旅先でこんな大冒険があって、自分は大活躍してきた、というような長たらしい自分語りを指す場合が多いようです。

cock-and-bull story(眉唾モノ)

cock and bull story は「下らない、信じるに値しないデタラメ話」というような意味合いの慣用表現です。

「cock and bull」の語源は今ひとつ定かでなく、どういう話が元ネタなのか判然としない所があります。…… まあ、cock (トリ)と bull(ウシ)の話ということで、なんとなく「狐狸の化かし合い」のような雰囲気の話なんじゃないかという感じはありますが。

equivocate(ごまかす)

equivocate は、言葉を濁す、言を弄して物事を曖昧なままにする、という意味合いで用いられる動詞です。
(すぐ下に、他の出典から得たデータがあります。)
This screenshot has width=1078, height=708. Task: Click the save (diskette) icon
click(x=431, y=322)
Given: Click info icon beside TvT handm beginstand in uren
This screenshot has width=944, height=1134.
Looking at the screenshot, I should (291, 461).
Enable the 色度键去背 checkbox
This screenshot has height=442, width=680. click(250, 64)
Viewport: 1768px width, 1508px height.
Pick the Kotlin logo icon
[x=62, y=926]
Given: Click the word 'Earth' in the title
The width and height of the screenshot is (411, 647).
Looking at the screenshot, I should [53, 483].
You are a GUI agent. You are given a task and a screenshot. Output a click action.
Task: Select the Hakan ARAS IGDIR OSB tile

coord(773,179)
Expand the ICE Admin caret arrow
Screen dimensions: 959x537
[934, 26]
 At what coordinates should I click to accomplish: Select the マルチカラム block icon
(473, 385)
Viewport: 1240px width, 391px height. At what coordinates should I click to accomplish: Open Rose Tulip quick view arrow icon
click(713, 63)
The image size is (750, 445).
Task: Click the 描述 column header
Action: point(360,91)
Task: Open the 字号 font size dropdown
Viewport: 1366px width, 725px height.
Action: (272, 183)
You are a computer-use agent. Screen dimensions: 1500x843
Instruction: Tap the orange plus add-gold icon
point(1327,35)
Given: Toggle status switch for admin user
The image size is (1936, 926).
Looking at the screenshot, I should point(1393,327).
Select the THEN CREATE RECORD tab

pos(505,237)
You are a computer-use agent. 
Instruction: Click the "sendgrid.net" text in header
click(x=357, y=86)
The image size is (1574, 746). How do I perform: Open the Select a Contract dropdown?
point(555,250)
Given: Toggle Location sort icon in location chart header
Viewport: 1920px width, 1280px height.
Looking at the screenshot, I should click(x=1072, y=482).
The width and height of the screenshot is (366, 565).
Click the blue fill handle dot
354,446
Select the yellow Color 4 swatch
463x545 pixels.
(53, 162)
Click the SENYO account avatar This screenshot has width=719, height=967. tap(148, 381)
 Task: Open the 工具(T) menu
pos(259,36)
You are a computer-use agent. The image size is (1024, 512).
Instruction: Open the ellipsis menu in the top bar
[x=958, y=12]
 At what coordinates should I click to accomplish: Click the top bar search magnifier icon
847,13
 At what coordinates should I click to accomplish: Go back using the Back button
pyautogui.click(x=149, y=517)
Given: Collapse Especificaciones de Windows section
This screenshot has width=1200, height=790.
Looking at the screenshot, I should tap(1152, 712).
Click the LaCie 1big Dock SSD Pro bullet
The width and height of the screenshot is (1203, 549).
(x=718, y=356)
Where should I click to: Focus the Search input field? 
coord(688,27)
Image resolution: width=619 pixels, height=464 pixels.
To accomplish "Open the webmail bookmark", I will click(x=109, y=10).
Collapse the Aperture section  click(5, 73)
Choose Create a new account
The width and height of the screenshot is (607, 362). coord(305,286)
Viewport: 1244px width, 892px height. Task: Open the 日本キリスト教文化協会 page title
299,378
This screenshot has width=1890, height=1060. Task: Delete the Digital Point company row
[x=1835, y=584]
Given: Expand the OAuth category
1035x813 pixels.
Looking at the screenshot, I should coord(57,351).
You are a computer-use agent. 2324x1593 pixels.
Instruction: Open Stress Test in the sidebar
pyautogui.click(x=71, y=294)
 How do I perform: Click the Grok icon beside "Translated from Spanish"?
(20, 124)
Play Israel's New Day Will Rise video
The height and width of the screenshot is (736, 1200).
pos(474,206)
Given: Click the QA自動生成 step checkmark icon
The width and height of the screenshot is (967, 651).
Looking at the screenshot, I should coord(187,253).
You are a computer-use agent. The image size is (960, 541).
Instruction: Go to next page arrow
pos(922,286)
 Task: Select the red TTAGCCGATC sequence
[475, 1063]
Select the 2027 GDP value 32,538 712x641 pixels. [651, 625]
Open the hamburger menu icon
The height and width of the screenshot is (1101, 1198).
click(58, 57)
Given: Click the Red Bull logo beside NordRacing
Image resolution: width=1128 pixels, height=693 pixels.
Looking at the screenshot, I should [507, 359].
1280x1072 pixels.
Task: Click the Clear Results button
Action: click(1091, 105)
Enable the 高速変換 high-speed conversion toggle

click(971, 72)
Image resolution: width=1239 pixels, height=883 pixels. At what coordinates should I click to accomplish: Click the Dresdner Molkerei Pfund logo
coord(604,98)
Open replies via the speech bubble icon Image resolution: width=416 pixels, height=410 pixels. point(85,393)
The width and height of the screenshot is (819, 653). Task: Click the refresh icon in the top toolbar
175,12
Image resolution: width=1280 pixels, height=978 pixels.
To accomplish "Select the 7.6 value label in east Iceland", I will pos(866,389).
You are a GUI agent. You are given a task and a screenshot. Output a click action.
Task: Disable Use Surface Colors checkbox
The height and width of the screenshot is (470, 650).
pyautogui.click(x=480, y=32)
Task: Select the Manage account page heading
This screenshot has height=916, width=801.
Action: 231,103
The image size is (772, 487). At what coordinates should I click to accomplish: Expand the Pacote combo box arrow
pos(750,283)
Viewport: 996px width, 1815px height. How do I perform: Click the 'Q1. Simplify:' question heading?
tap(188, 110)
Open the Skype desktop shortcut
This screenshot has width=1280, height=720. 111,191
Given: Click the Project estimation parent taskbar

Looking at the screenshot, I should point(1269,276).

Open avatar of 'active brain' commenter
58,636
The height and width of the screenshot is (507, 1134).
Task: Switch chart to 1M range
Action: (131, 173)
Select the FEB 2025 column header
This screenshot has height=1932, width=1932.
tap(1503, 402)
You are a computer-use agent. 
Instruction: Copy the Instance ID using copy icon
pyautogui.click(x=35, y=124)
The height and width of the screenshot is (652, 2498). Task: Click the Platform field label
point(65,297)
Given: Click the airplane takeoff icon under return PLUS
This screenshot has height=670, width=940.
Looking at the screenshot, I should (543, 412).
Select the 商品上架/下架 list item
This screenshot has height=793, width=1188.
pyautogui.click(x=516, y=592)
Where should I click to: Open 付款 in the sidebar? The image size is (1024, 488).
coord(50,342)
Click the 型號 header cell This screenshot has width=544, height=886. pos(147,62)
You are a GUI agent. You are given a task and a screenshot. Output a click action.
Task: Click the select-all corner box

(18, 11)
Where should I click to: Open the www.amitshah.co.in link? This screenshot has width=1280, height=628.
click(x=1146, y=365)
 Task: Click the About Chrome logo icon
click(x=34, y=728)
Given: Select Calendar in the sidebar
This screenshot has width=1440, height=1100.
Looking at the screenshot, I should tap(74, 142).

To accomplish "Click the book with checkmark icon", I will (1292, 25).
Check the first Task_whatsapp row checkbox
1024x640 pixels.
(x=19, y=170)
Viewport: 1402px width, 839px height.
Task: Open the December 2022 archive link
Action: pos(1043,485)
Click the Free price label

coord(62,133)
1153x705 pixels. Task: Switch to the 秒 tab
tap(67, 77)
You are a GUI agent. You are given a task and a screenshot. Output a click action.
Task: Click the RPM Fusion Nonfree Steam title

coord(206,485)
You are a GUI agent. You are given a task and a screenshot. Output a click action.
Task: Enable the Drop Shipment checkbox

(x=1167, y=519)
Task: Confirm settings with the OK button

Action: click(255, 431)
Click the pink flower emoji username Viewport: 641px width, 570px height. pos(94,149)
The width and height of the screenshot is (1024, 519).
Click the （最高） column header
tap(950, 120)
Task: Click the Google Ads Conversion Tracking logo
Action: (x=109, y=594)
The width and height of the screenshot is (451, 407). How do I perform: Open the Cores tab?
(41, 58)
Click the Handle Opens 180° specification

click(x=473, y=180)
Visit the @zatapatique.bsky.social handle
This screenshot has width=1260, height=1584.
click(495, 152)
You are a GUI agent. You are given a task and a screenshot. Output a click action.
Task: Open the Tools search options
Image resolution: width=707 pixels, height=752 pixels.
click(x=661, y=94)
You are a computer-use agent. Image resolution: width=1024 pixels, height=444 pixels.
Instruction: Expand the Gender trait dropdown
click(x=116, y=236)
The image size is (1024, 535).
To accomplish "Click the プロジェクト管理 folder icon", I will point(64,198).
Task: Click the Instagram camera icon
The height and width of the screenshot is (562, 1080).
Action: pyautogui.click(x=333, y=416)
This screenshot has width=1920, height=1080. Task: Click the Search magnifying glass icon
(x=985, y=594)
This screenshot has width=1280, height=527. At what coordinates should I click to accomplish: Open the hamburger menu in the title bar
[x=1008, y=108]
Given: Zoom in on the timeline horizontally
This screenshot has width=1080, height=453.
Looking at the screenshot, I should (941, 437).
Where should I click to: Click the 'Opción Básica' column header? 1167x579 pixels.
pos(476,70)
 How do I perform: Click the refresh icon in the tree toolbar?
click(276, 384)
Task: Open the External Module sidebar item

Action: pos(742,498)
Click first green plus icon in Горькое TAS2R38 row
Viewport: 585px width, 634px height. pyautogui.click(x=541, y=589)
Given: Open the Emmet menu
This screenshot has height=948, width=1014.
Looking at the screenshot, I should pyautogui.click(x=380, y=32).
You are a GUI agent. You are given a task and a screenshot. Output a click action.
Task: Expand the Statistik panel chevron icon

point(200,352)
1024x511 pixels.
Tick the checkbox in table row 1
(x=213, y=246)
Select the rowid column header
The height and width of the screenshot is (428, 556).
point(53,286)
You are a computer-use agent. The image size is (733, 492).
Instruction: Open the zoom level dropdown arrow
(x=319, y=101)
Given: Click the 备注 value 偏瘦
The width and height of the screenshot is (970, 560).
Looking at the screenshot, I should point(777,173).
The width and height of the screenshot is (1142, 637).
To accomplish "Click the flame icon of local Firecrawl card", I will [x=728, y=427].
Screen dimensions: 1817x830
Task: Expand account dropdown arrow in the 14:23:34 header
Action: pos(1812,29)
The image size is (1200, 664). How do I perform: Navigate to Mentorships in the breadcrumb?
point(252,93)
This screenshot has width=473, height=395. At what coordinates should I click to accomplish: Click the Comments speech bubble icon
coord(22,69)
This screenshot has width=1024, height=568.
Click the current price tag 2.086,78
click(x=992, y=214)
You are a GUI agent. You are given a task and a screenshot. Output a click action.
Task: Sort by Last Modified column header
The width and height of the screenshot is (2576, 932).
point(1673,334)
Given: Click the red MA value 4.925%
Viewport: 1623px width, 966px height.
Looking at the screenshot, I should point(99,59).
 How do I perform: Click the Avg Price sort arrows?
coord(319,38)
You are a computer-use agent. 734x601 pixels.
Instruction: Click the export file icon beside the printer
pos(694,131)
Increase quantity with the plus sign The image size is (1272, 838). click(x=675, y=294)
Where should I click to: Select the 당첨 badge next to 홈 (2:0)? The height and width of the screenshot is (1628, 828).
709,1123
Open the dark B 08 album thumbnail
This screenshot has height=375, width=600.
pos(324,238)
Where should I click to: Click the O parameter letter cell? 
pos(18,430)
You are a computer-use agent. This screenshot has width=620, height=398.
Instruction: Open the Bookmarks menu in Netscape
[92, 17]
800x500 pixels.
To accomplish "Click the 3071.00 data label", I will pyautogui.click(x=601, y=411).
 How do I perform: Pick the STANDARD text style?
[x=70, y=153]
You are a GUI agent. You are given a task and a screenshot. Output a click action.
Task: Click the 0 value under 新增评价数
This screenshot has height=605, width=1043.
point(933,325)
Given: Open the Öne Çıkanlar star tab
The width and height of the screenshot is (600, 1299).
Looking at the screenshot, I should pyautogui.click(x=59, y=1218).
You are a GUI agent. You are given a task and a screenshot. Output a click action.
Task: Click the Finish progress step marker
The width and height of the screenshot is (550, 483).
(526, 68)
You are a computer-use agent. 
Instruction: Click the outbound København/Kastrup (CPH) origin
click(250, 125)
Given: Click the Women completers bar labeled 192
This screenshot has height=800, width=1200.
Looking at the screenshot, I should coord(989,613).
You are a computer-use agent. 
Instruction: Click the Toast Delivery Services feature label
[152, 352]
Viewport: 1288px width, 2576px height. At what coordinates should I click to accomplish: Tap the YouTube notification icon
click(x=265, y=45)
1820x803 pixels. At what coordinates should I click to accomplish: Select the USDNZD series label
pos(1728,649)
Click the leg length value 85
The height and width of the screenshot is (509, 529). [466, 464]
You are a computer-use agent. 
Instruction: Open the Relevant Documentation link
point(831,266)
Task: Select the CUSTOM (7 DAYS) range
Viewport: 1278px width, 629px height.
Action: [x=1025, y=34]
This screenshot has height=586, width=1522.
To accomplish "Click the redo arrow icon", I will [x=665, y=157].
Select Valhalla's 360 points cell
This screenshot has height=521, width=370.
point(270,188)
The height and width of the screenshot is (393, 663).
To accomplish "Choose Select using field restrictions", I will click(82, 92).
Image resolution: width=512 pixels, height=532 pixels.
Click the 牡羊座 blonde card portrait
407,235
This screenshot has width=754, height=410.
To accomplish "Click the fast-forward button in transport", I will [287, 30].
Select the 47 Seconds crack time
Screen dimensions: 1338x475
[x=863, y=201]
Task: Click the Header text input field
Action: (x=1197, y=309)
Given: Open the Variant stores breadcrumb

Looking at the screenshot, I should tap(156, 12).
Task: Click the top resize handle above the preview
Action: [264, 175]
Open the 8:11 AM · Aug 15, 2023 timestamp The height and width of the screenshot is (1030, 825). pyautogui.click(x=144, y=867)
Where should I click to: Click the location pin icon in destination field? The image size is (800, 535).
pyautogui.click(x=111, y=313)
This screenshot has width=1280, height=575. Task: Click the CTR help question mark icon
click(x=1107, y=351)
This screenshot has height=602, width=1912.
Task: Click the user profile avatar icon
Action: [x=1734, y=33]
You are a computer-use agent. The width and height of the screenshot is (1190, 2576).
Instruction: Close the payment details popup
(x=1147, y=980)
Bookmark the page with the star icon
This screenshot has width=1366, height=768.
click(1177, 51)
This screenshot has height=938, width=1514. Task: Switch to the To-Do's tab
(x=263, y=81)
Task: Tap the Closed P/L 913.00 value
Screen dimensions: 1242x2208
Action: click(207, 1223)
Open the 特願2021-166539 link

equivocate は「人を欺く」というよりは「人を惑わす」「はぐらかす」というニュアンスの表現です。必ずしも「嘘をつく」行為を指すとは限りませんが、嘘でもなければ正直でもない煮え切らない態度を示すには中々適した語彙です。

perjure(偽証・偽誓)

perjure はもっぱら perjure oneself の形で用いられ、もっぱら法学関連の分野で用いられます。法廷などで証言する場面で、あえて虚偽を述べるさまを指します。

「詐欺」「歪曲」を表現する英単語

もはや lie では表現できない悪質さを孕んだ行為もあります。

deceit(詐欺)

deceit は詐欺・ぺてん・策略・奸計といった意味合いの名詞です。嘘は嘘ですが特に搾取を目的とした嘘を指す言い方です。

distortion(歪曲)

distortion は「ゆがみ」を指す語であり、事実の歪曲・曲解という意味でも用いられる表現です。「歪曲された話」という意味でも用いられます。

「真実ではない」と表現する方法もある

嘘について言及する場面の多くは、直接的に嘘(lie)の語を用いる言い方だけでなく、「それは本当ではない」というような間接的な言い回しでも表現できます。

事実や真実は truthfact の語で表現できます。

That’s not true.
噓でしょう

一般的には、否定語を含む表現は後ろ向きなニュアンスが出やすいものですが、lie を not true と言い換える場面では「相手が嘘をついているかどうか」ではなく「話の内容自体が真実かどうか」と焦点をずらしやすく、そのため却って相手を責めるニュアンスを減らせる効果が期待できたりします。